It’s relief, and just a little bit of hope.
I take out my phone, make as if I’m typing out a message. “Still in Nebraska?” I ask.
“Yeah,” Peter says through a rueful huff. “You know Geneva?”
“I don’t,” I say, not even looking up. “But I’m sure they do.”
Chapter Sixteen
Fyre
Abitter wind chases me into my house while my chocolate Lab, Arrow, howls and tries to lick me to death. The instant I snap my fingers, though, she falls into a sit, her tail sweeping the hardwood floors with subdued enthusiasm.
“Good to see you too, beautiful,” I murmur, as I unwrap my dark scarf from around my throat and hang it up on the coat stand. My trench coat goes over it, and I make a mental note to get it to the dry cleaners tomorrow.
It’s black, so blood doesn’t show, but I’d prefer not to think about how much of Peter Monroe’s blood I’m walking around with.
I pat my thigh through my jeans as I start down the hallway, and Arrow darts after me like her namesake, her toenails click-clacking on the wood.
“Did you eat already?” I enter my kitchen and head straight for the kettle. It’s two in the morning, but I’m too wired to go to bed. I’ll most likely not sleep at all tonight—no point in trying.

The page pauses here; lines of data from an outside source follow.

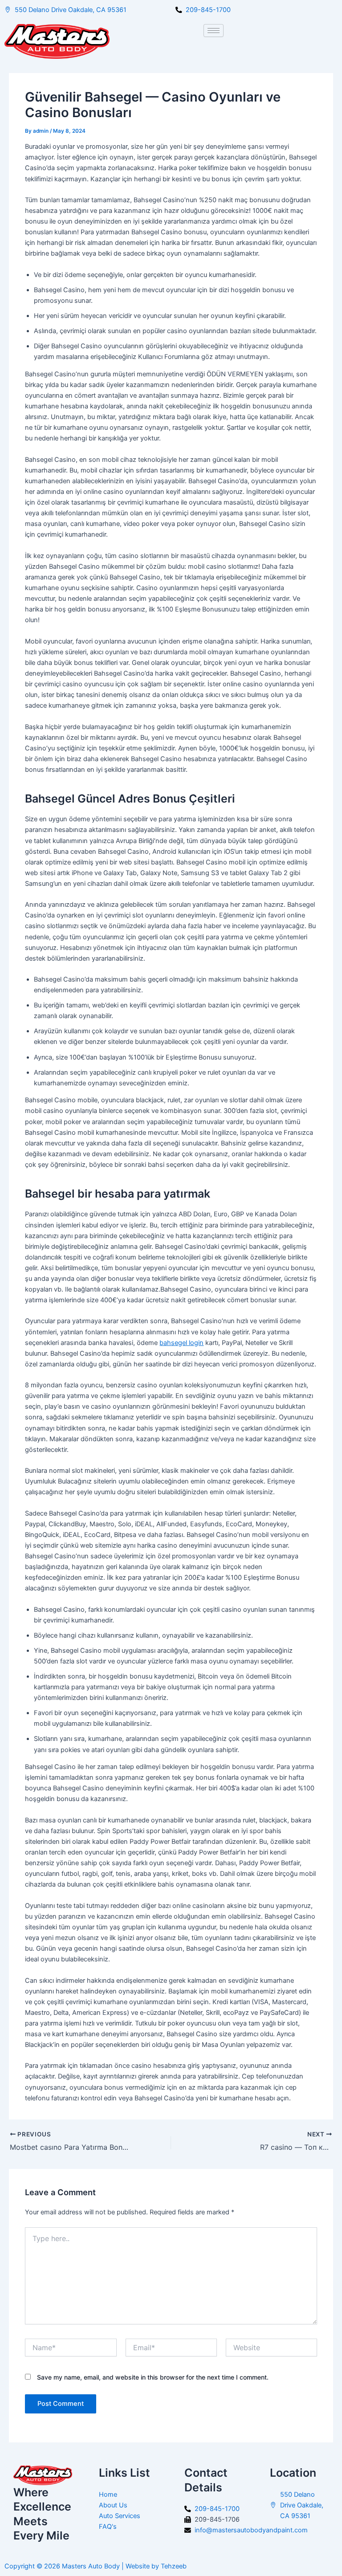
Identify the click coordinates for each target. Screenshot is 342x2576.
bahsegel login (181, 1343)
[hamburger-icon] (214, 30)
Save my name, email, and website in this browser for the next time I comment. (153, 2377)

But I’m frozen to the bone, grimy, and could use a hot toddy and a shower.
Arrow nuzzles my hand until I take her box of treats off the shelf and feed her a biscuit. She slobbers over my hand—no amount of training can reduce the amount of saliva a dog produces, I’ve found—and stares up at me with her big, beautiful eyes.
“I’m freezing,” I tell her. “We’re not going for a walk. You’ll have to wait until the morning.”
She sits and lifts a paw, panting quietly.
“Christ,” I mutter, shrugging my shoulders inside my sweater. “You’ll be the death of me yet, you mutt.”
Arrow dashes straight to the kitchen door, staring up at where her leash hangs from a hook on the wall.
She’s too intelligent by half, but I wouldn’t want it any other way. I’ve had her since she was a pup.
I’ll never forget the day I found her. Sometimes I look at her and all I can see is a dirty, bedraggled dog limping toward me out of the dark.
I thump my fist into the wood beside the door, and Arrow shifts her eyes from the leash to me, her tail slowing a little. She barks once, loud, as if to scold me for having bad thoughts.
Ruffling her ears, I slot the leash into her collar and lead her out of the kitchen door and down the cobbled path heading to the front gate.
When we get back from our walk I’m even colder than before. The wind hasn’t let up one bit, and I can taste the promise of snow in the air.
I let Arrow back inside our home and go to turn on the kettle again. Arrow’s nails click on the floor as she heads straight for our bedroom.
She’s getting on in years, so I’m not in the least surprised when she’s already snoring on the bottom of my queen-sized bed.
I shake my head and turn on the shower.
As I’m stepping out, a gust of wind hits the bathroom window. And, with it, a burst of sludgy snow.
I stare at it for a moment, and then my lips curl up in a smile.
“Guess what, Arrow?” I say as I walk back into the room, rubbing a towel through my hair. She stops snoring, but doesn’t look in my direction. She doesn’t know if the news is important enough for me to disturb the comfortable-as-fuck position she found.
“We’re going hunting.”
Arrow’s head whips up, her eyes wide, her jaw parted as she lets out a huff.